Testo citato:
Siamo esseri predittivi, capaci di trascendere noi stessi attraverso la tecnologia o le credenze (che ci aiutano a conferire senso e a dare una direzione all’ignoto). Grazie a questa abilità ci abilitiamo a dominare a nostro vantaggio l’ambiente: non possiamo farne a meno, ma dobbiamo imparare a farlo meglio, rinunciando a un dominio che ci si è rivoltato contro. 

La pagina bianca su cui scriviamo i nostri miti e i nostri codici non è vuota, ma intessuta di possibilità: riuscire a lavorare all’interno di queste, nel rispetto della loro alternanza, è la principale sfida che si pone oggi alle persone, alle aziende e alla politica. Per alcuni è un lavoro di estrazione, per altri di invenzione (nel senso di invenire, trovare cosa serve nel contesto e per il contesto), per tutti è ormai un compito olistico, che accetta che le possibilità non siano dedicate alla sola specie umana, e non possano essere dirette esclusivamente attraverso le tecnologie (informatiche o sociali) per il solo motivo che abbiamo paura di essere travolti dall’incertezza.

L’utopia dell’estrazione dei dati e degli algoritmi

Gli strumenti come design thinking, foreward, backcasting, costruzione di scenari, metodologia agile, nudging, cercano di esplorare i difetti cognitivi dell’essere umano per superarli o volgerli a vantaggio di comportamenti maggiormente sostenibili, questo almeno nelle intenzioni (o, meglio, nelle aspirazioni).

Ci piace rassicurarci con l’utopia (per alcuni distopia) dell’estrazione dei dati, ma anche i potenti algoritmi, scrive Helga Nowotny, già presidente dell’Erc (Consiglio europeo di ricerca) oggi professoressa all’Eth (Politecnico federale) di Zurigo e autrice di Le macchine di Dio. Gli algoritmi predittivi e l’illusione del controllo, “non sono pronti a essere una soluzione e l’aver simulato il nostro talento predittivo rendendolo esponenziale nell’IA non ci fa sfuggire a dei paradossi: cerchiamo di vedere il futuro ma ignoriamo gli effetti di queste previsioni sulle nostre azioni presenti, che incideranno e condizioneranno il futuro stesso, inserendoci in una macchina del tempo digitale’”. 

Se l’individuo ha tra i suoi bias cognitivi la cosiddetta “profezia che si autoavvera” questo comporta che ogni comunità (economica, territoriale, professionale) rischia la stessa sorte, attribuendo a un cervellone di alta autorevolezza (perché considerato l’applicazione più alta della conoscenza e saggezza scientifica) credenze che condizioneranno le decisioni e dunque l’azione sul futuro, in un’invadenza sulla complessità che potrebbe non essere sempre positiva. 

Che fare? Smettere di cercare di proiettarci nel futuro? Sarebbe per l’uomo contro natura – e non si salva la natura se non rispettandola. A meno di non professarsi estinzionisti (lo è, forse, chi ha già un piano di fuga) è allora necessario ritrovare un po’ di autostima nell’utilità dell’essere umano in quel processo di auto-gestione che la stessa complessità custodisce in sé.

Dati registrati:
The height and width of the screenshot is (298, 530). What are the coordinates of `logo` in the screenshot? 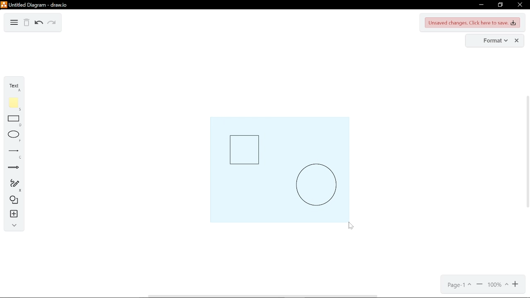 It's located at (4, 5).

Problema proposto 1: Traduci in inglese questa frase del testo sugli algoritmi predittivi: "Siamo esseri predittivi, capaci di trascendere noi stessi attraverso la tecnologia o le credenze (che ci aiutano a conferire senso e a dare una direzione all’ignoto)."
Problema proposto 2: Secondo il testo sugli algoritmi predittivi, dove insegna oggi Helga Nowotny?
Problema proposto 3: Prosegui il testo sugli algoritmi predittivi, ripartendo dopo la sua ultima frase.

Risposta corretta 1: We are predictive beings, capable of transcending ourselves through technology or beliefs (which help us give meaning and direction to the unknown).

Risposta corretta 2: All'Eth, il Politecnico federale di Zurigo.

Risposta corretta 3:
Vantaggi e svantaggi dei nostri modelli predittivi

Vanno però identificati senza pregiudizi i vantaggi e gli svantaggi dei nostri strumenti da chiromante, delle tecnologie sociali che mettono insieme scientificità e suggestione (l’Open Technology, ad esempio, riprende anche alcuni elementi delle pratiche sciamaniche). Le premesse o gli obiettivi che ci poniamo sono già di per sé suggestionanti, la catena causa effetto che utilizziamo per tirare i fili del legame tra passato, presente e futuro è la scelta di razionalizzare la complessità e ha tra i suoi rischi quello di dare direzione e forma a ogni decisione perché essa si incastri in un preciso quadro, e in questo senso si può quindi definire  pura suggestione.

Come racconta Matteo Fusco di Beople, autore del libro Modelli di Business Circolari, un esempio di business design finito male è quello dei pozzi ludici di Acornhoek, ideati da Ronnie Stuiver in Sud Africa. Stuiver pensò di sfruttare l’energia cinetica e la curiosità per i pozzi dei bambini per collegare una pompa alla giostra, così da immagazzinare acqua: l’idea sembrava buona, salvo poi che da divertimento l’azione di far girare la giostra si trasformò in necessità, mostrando il confine tra logiche win win e sfruttamento del lavoro minorile. Le donne furono inoltre spinte a rinunciare a una tradizionale competenza fisica come portare le brocche sulla testa per sostituirsi ai figli in un gioco che aveva perso la vocazione (potremmo dire l’energia) ludica da cui l’idea era nata.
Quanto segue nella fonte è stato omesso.